Esta asimetría genera costos operativos que, en última instancia, se traducen en primas de riesgo para los pasajeros y en una conectividad que, aunque existente, es frágil. Para Colombia, esto tiene implicaciones directas. La dependencia de la iniciativa privada para mantener el flujo de personas significa que cualquier interrupción en la operación comercial impacta de lleno en la dinámica fronteriza sin que exista un plan B estatal robusto. Los datos de la Organización de Aviación Civil Internacional (OACI) y de la Asociación de Transporte Aéreo Internacional (IATA) han señalado reiteradamente que la recuperación de la conectividad aérea en la región andina post-pandemia ha sido desigual, y Venezuela permanece como el eslabón más débil de esta cadena.
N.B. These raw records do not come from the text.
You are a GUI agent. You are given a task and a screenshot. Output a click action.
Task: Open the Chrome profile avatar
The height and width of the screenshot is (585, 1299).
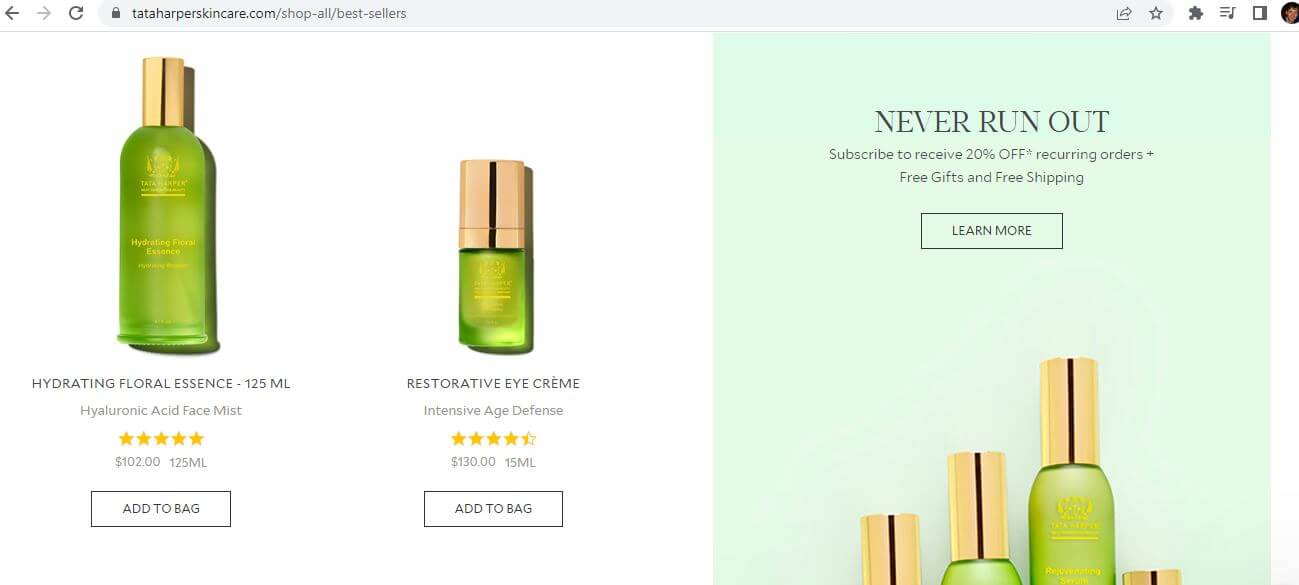[1289, 14]
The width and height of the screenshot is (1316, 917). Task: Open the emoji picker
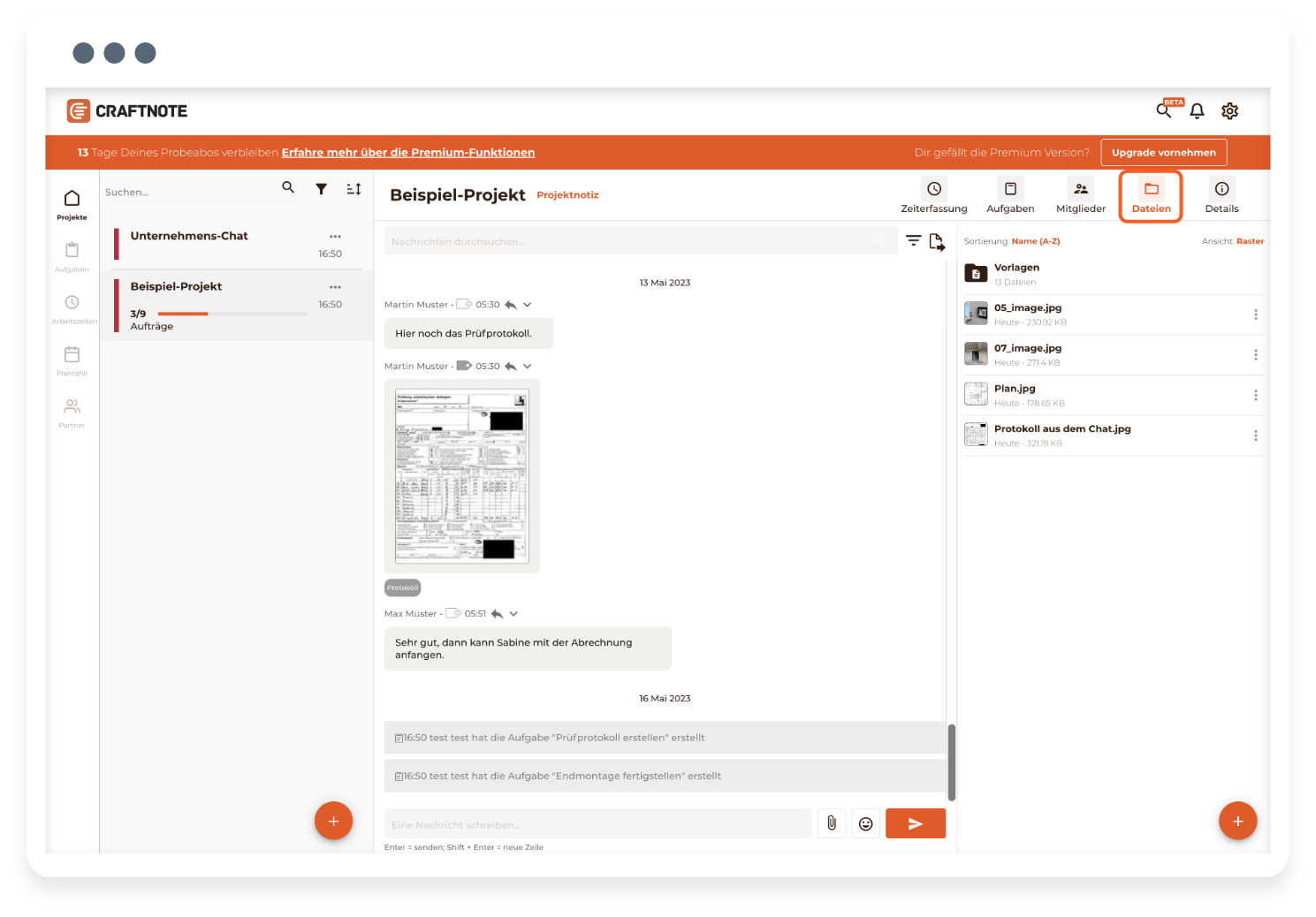pyautogui.click(x=865, y=823)

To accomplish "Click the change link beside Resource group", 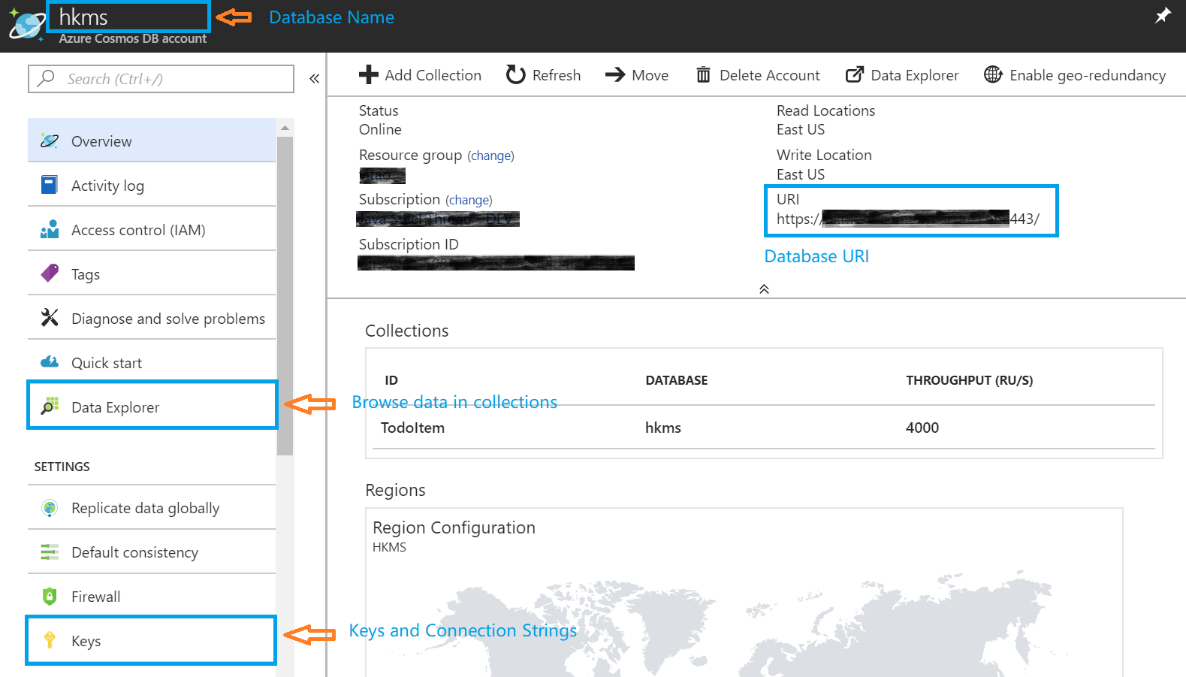I will [491, 156].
La movilidad como termómetro institucional
Más allá de la emergencia coyuntural, este episodio recuerda que la normalización de relaciones con Caracas no puede medirse únicamente por declaraciones presidenciales o acuerdos marco. El verdadero test de la relación es la capacidad de mover personas y mercancías con seguridad jurídica y predictibilidad. Cuando una aerolínea debe activar medidas especiales por un evento que en otras jurisdicciones sería manejado bajo protocolos estándar, estamos ante una señal de que la institucionalidad compartida aún está en construcción.
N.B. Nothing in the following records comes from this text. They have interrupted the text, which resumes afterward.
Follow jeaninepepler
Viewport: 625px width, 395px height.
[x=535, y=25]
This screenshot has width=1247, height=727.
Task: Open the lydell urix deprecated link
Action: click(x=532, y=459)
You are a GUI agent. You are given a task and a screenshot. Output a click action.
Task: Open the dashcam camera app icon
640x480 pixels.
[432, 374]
Como corresponsal que sigue de cerca el eje Bogotá-Washington-Brasilia, observo que la comunidad internacional valora estos gestos de resiliencia del sector privado, pero también monitorea con preocupación la falta de marcos regulatorios estables. Para los empresarios colombianos y los viajeros frecuentes, la flexibilidad comercial es un alivio necesario. Para los hacedores de política pública, debería ser un recordatorio urgente: la integración real no se decreta, se construye con infraestructura, protocolos claros y confianza institucional.
Es fundamental reconocer el acierto de la aerolínea en su respuesta operativa. Sin embargo, desde esta columna insistimos en que la sostenibilidad de la relación bilateral requiere trascender la gestión de crisis. El libre comercio y la movilidad segura son derechos que deben estar garantizados por instituciones funcionales, no solo por la eficiencia de empresas privadas ante la adversidad. La solidaridad corporativa es bienvenida y necesaria, pero la institucionalidad binacional sigue siendo la asignatura pendiente para que la conectividad deje de ser un acto de fe y se convierta en una garantía de Estado.